- **ИСХОДНЫЙ ФРАГМЕНТ**:
>>>>>
Министерство обороны успеет вернуть на Родину в 1981 году первые 5 тысяч человек. Однако обстановка и в мире, и в самом Афганистане резко изменится, и дальнейшие события показали, что вывести войска оказалось намного сложнее, чем в свое время ввести их. Америка с удовольствием сделалась «третьей радующейся» страной, моджахеды, названные Сахаровым партизанами, категорически отмели любые попытки создать коалиционное правительство и не сели за стол переговоров даже после вывода ОКСВ — им тоже оказалось выгоднее воевать. М. С. Горбачеву, с самого начала своего правления настроенному на прекращение афганской одиссеи, потребовалось около четырех лет, чтобы осуществить наконец это. Да и то не всякий знает, что в конце 1988 года — начале 1989, за несколько недель до объявленной даты вывода, движение советских войск к границе было приостановлено. Командарм Борис Громов вышел на связь с Москвой:
— Если я вечером 7 февраля не продолжу движение, то из-за снежной обстановки на Саланге к 15 февраля войска к Термезу не выйдут.
Трижды собиралась Комиссия Политбюро по Афганистану во главе с министром иностранных дел Э. Шеварднадзе по одному и тому же вопросу: как быть? Режим Наджибуллы просил помощи и защиты и, по всем прогнозам, мог продержаться от силы около суток. Афганская армия начала разбегаться, само правительство переместилось на аэродром, поближе к самолетам. Один из лидеров оппозиции, Ахмад Шах, даже назначил на 16 февраля прием иностранных послов в Кабуле уже в качестве главы государства и правительства. Неужели тогда все зря?
— Назовите минимальное количество войск, которое мы сможем оставить в Афганистане, — спрашивали представителей Генерального штаба.
— Как оставить? Ведь мы заявили о полном выводе.
— Вас просят назвать минимальную цифру. Десять, двадцать, тридцать тысяч. Сколько?
— Двадцать тысяч в какой-то степени будут контролировать ситуацию. Но только вокруг Кабула.
— Подумайте, как это сделать. В любом случае это должны быть добровольцы.
— Извините, но добровольцы должны подписывать контракт. А офицеры прежде должны уволиться из Советской Армии, чтобы вступить в другую.
— Продумайте и этот вариант, он не исключен. Тысячу, тысячу двести рублей в месяц — на эту сумму контракт будут подписывать?
— Добровольцы-то найдутся. Но что мы скажем миру?
— Эти объяснения оставьте нам, МИДу. Проработайте свои вопросы, чтобы они не застали вас врасплох.
— Отчего вы, гражданские, такие кровожадные? — выходя из кабинета на очередной перерыв в заседании, в сердцах бросил один из генералов представителю министерства иностранных дел.
А Громов по ту сторону Гиндукуша требовал определенности. У границы с Советским Союзом колонны специально растягивались в гармошку, чтобы показать: сбоев в графике вывода нет, войска находятся в движении. Молчал лишь эфир.
<<<<<
- **ЗАПИСИ**:
>>>>>
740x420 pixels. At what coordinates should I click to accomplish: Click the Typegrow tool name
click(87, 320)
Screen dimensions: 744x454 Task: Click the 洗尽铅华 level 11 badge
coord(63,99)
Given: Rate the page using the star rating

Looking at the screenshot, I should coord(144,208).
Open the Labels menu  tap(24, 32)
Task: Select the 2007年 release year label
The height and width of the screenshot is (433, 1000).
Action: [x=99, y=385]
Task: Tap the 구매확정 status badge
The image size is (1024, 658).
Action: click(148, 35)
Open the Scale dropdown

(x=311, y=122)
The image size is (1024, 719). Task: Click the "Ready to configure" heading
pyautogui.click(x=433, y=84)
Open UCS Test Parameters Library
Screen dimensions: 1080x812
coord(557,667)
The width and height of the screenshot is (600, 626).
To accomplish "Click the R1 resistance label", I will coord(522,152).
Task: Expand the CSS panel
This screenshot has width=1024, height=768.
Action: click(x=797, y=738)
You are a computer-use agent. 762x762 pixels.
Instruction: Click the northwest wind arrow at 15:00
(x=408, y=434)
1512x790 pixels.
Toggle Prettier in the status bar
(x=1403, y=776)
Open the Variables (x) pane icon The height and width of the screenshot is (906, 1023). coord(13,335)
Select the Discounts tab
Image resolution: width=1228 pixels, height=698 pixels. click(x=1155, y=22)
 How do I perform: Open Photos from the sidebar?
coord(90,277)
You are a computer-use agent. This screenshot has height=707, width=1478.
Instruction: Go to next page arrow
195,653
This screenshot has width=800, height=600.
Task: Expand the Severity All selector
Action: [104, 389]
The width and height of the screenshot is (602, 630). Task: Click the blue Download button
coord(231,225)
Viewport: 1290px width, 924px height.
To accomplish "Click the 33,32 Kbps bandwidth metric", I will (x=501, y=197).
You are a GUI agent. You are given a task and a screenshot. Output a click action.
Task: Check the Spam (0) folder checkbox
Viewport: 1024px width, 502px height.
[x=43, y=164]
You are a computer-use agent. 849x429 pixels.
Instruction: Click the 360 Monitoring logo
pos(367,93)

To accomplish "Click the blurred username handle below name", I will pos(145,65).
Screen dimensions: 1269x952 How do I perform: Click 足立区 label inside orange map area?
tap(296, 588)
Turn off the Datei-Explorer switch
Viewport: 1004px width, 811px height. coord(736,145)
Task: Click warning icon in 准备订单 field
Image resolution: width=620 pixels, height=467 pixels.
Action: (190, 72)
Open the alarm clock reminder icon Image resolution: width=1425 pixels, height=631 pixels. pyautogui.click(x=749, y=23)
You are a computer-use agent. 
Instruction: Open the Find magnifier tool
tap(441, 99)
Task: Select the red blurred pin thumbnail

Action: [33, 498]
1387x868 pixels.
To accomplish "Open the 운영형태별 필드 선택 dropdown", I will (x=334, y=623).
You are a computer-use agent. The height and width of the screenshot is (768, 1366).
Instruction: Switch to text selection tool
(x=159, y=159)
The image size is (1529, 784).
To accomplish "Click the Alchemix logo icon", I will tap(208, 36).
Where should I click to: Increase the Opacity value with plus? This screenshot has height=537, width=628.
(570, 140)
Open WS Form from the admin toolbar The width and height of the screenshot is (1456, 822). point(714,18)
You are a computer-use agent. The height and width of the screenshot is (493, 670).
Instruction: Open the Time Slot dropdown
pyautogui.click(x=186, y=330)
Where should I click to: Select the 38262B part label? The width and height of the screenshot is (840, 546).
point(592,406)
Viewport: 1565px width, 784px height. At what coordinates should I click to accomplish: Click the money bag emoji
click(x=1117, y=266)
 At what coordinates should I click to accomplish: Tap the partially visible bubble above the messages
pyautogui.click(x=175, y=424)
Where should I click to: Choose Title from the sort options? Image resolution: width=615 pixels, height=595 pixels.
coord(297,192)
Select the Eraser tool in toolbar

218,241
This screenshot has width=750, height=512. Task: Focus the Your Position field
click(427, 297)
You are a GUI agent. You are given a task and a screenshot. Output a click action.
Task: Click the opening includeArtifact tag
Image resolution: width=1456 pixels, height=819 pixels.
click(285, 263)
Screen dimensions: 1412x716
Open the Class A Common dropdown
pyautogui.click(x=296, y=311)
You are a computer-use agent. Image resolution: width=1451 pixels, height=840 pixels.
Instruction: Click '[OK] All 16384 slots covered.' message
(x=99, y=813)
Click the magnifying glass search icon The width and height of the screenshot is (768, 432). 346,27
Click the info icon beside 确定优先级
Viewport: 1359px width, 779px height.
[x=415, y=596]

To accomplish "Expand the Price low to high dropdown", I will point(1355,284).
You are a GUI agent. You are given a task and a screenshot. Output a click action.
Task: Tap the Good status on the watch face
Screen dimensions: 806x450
<<<<<
- **ЧТО СДЕЛАТЬ**:
A) Ответьте на вопросы по отрывку о выводе советских войск из Афганистана:
(i) Сколько человек Министерство обороны успеет вернуть на Родину в 1981 году?
(ii) Кто возглавлял Комиссию Политбюро по Афганистану?
(iii) На какое число Ахмад Шах назначил прием иностранных послов в Кабуле?
B) Выпишите дословно часть отрывка о выводе советских войск из Афганистана: начало со слов «Трижды собиралась Комиссия», конец на словах «представителей Генерального штаба.».
C) Продолжите отрывок о выводе советских войск из Афганистана после его последнего предложения.
Листинг — самостоятельный материал, к отрывку он не относится.

- **ОТВЕТЫ**:
A)
(i) Первые 5 тысяч человек.
(ii) Министр иностранных дел Э. Шеварднадзе.
(iii) На 16 февраля.

B)
Трижды собиралась Комиссия Политбюро по Афганистану во главе с министром иностранных дел Э. Шеварднадзе по одному и тому же вопросу: как быть? Режим Наджибуллы просил помощи и защиты и, по всем прогнозам, мог продержаться от силы около суток. Афганская армия начала разбегаться, само правительство переместилось на аэродром, поближе к самолетам. Один из лидеров оппозиции, Ахмад Шах, даже назначил на 16 февраля прием иностранных послов в Кабуле уже в качестве главы государства и правительства. Неужели тогда все зря?
— Назовите минимальное количество войск, которое мы сможем оставить в Афганистане, — спрашивали представителей Генерального штаба.

C)
— Если мы не выведем войска полностью, нам больше никто в мире не поверит ни в наши благие намерения, ни в перестройку — ни во что. И не надо себя обманывать — ничего мы не сможем объяснить и миру. — Член Политбюро А. Н. Яковлев, до этого практически во всем поддерживавший Шеварднадзе, на этот раз принял сторону военных. И чаша весов стала склоняться к тому, чтобы вывести войска в срок, безоговорочно и полностью.
Сам Шеварднадзе, как председатель Комиссии, вылетел в Афганистан, чтобы прояснить ситуацию на месте.
— Что Ахмад Шах? — спросил он у командования 40-й армии после доклада по общей обстановке.
— Держит Саланг.
— А мы?
— Мы ниже. На самые высокие вершины первым сел он.
— А почему не мы?
Громов оставил вопрос министра без ответа: слишком разные это задачи — выводить войска и одновременно занимать господствующие вершины, Да еще без потерь. Тут или — или.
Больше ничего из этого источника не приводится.